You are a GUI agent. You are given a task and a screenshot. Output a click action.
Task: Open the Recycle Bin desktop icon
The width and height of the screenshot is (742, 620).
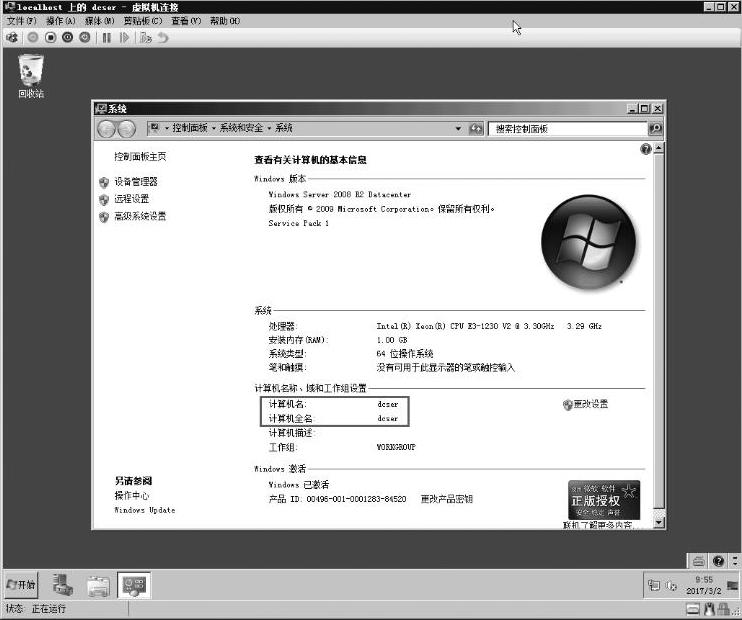coord(31,74)
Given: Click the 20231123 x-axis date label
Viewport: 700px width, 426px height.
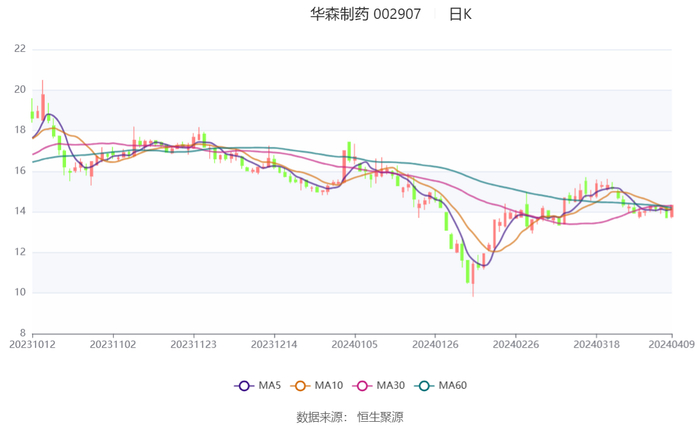Looking at the screenshot, I should tap(193, 343).
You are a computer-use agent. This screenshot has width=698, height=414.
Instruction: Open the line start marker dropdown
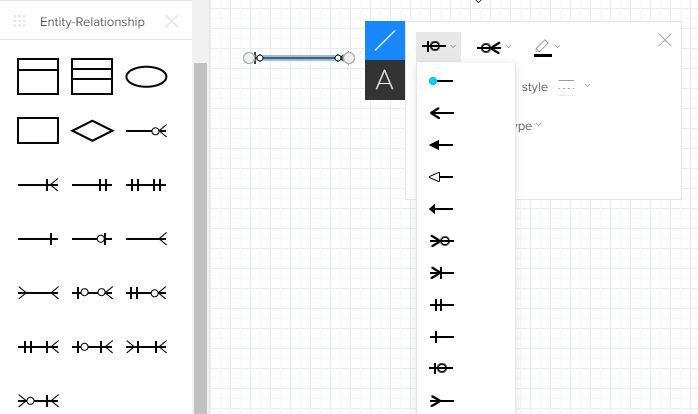[x=438, y=46]

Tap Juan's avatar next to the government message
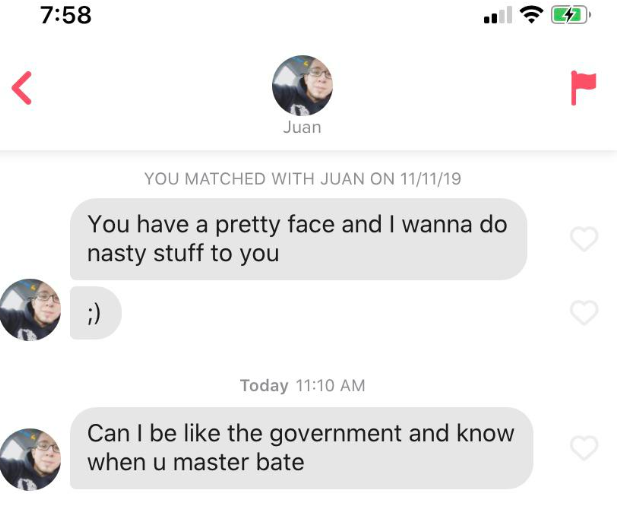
————————
Swap every "Open" in the material above for "Launch" and write it all out again with nothing else changed. Leave the pictures out.

You are a GUI agent. You are given a task and a screenshot. Output a click action.
Task: Launch the Recycle Bin desktop icon
The width and height of the screenshot is (742, 620).
coord(31,74)
Given: Click the 20231123 x-axis date label
Viewport: 700px width, 426px height.
Looking at the screenshot, I should tap(193, 343).
You are a computer-use agent. This screenshot has width=698, height=414.
Instruction: Launch the line start marker dropdown
[x=438, y=46]

Tap Juan's avatar next to the government message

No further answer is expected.